▶ [Article]:
Et la réalité quelle est-elle ?

Les blagues sur les blondes sont toujours au goût du jour.

Les textes cités ci-dessus restent lettres mortes : depuis la diffusion de ce BO (bulletin officiel), je n’ai jamais vu passer entre mes mains ou être utilisé dans les classes un texte sur l’éducation sexiste. Mes filles ne m’ont non plus jamais parlé de telles initiatives pendant leurs scolarités secondaires.

Dernièrement, j’ai encore eu un exemple du refus de mes collègues féminines de féminiser leur fonction : nous sommes maîtresses E, c’est-à-dire institutrices spécialisées chargées de l’aide pédagogique. À chaque fois que mes collègues se présentent, elles disent : « maître E ».

Régulièrement, on me corrige mes textes syndicaux qui sont trop féminisés à leur goût : c’est vrai que ça alourdit le discours, autrement écrit : « Nous sommes lourdes ! » (même dans l’écriture, nous sommes mises au régime !).

Bon, parlons maintenant des journaux qui s’adressent à la population féminine adolescente : c’est édifiant ! On explique aux jeunes filles comment faire pour appâter leurs copains futurs petits amis ainsi que toutes les stratégies pour devenir de parfaites futures femmes à la fois putes et soumises.

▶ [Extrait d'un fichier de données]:
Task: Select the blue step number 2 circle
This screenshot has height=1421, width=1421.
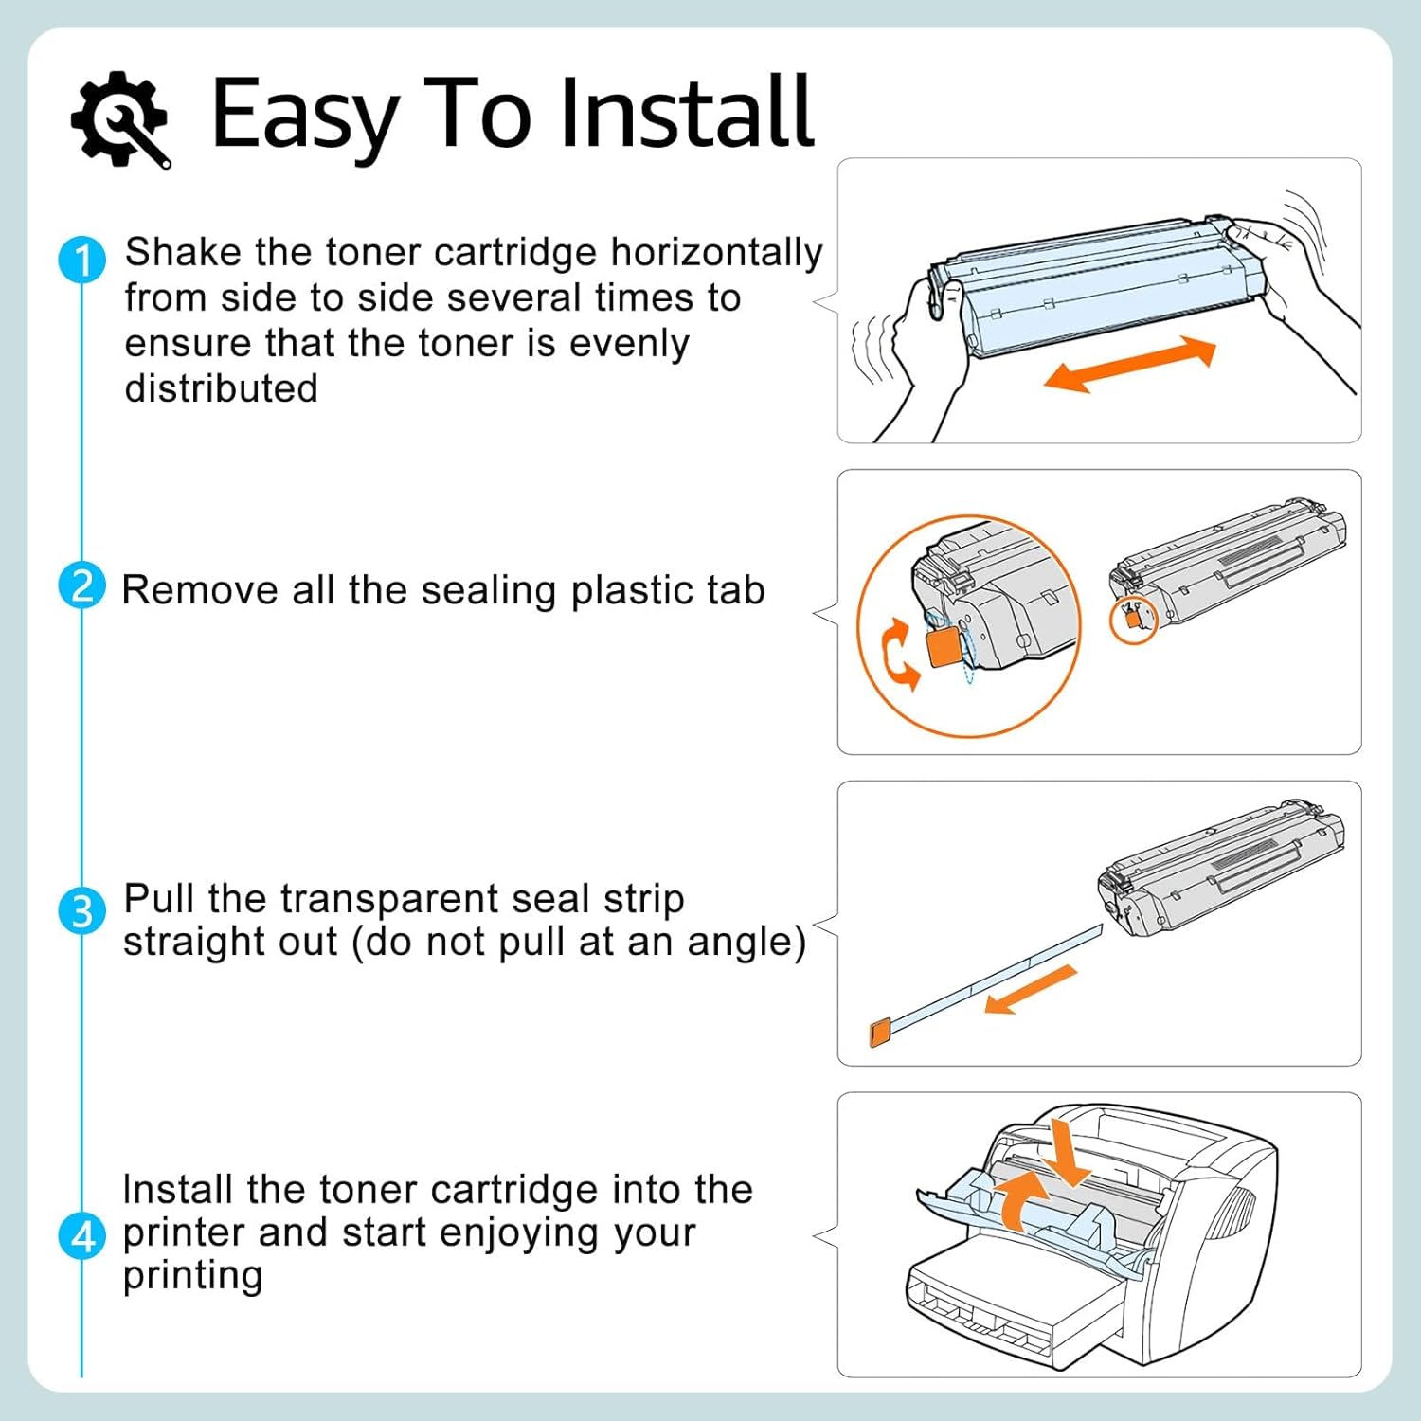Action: [81, 586]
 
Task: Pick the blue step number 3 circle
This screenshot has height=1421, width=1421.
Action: [81, 911]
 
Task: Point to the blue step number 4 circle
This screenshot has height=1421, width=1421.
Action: [81, 1237]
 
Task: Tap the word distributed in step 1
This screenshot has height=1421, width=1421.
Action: [221, 388]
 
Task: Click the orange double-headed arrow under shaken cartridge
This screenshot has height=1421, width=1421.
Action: [1129, 365]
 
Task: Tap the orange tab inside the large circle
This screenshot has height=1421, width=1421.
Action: [944, 647]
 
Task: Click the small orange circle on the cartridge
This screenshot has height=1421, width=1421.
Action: [1133, 621]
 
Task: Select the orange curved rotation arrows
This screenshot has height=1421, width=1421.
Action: [899, 654]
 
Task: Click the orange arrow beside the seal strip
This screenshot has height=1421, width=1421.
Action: [1031, 989]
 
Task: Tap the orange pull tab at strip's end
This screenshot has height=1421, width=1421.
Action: [878, 1032]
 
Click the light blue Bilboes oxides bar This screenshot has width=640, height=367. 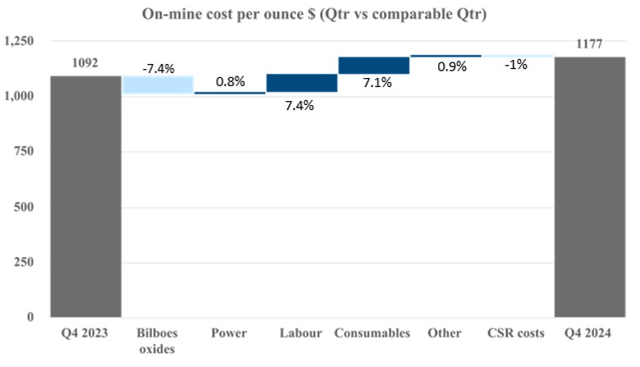[158, 85]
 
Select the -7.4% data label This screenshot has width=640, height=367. [158, 68]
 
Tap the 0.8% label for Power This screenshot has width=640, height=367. [231, 81]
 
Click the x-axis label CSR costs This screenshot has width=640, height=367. [517, 333]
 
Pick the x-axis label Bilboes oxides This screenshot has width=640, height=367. [158, 340]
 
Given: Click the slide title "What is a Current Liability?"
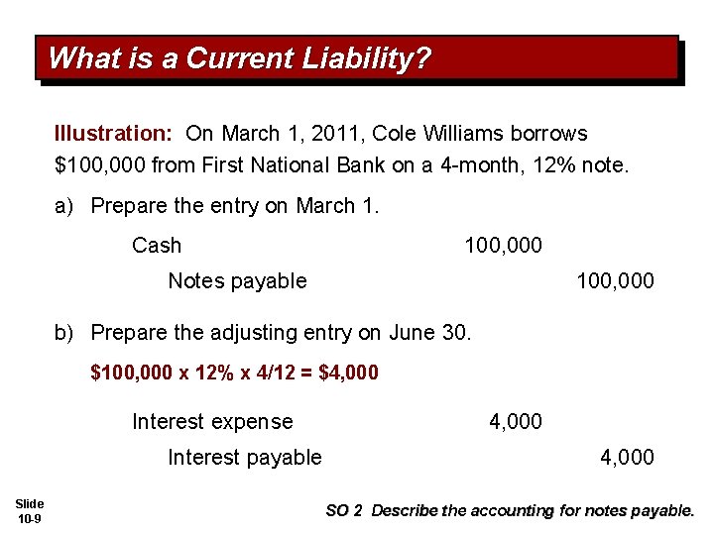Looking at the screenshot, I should pyautogui.click(x=239, y=58).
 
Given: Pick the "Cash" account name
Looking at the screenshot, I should pyautogui.click(x=157, y=245).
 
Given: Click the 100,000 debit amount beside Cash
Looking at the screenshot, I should pyautogui.click(x=503, y=245).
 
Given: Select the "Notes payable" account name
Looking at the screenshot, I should pyautogui.click(x=237, y=281).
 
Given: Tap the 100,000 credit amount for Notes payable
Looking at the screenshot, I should pyautogui.click(x=615, y=281).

▶ [Consigne 1]: Traduisez en anglais cette phrase de l'article : « Les blagues sur les blondes sont toujours au goût du jour. »
▶ [Consigne 2]: Recopiez tel quel le passage de l'article qui commence aux mots "Les textes cités" et s'arrête après les mots "leurs scolarités secondaires.".

▶ [Bonne réponse 1]: Blonde jokes are still all the rage.

▶ [Bonne réponse 2]:
Les textes cités ci-dessus restent lettres mortes : depuis la diffusion de ce BO (bulletin officiel), je n’ai jamais vu passer entre mes mains ou être utilisé dans les classes un texte sur l’éducation sexiste. Mes filles ne m’ont non plus jamais parlé de telles initiatives pendant leurs scolarités secondaires.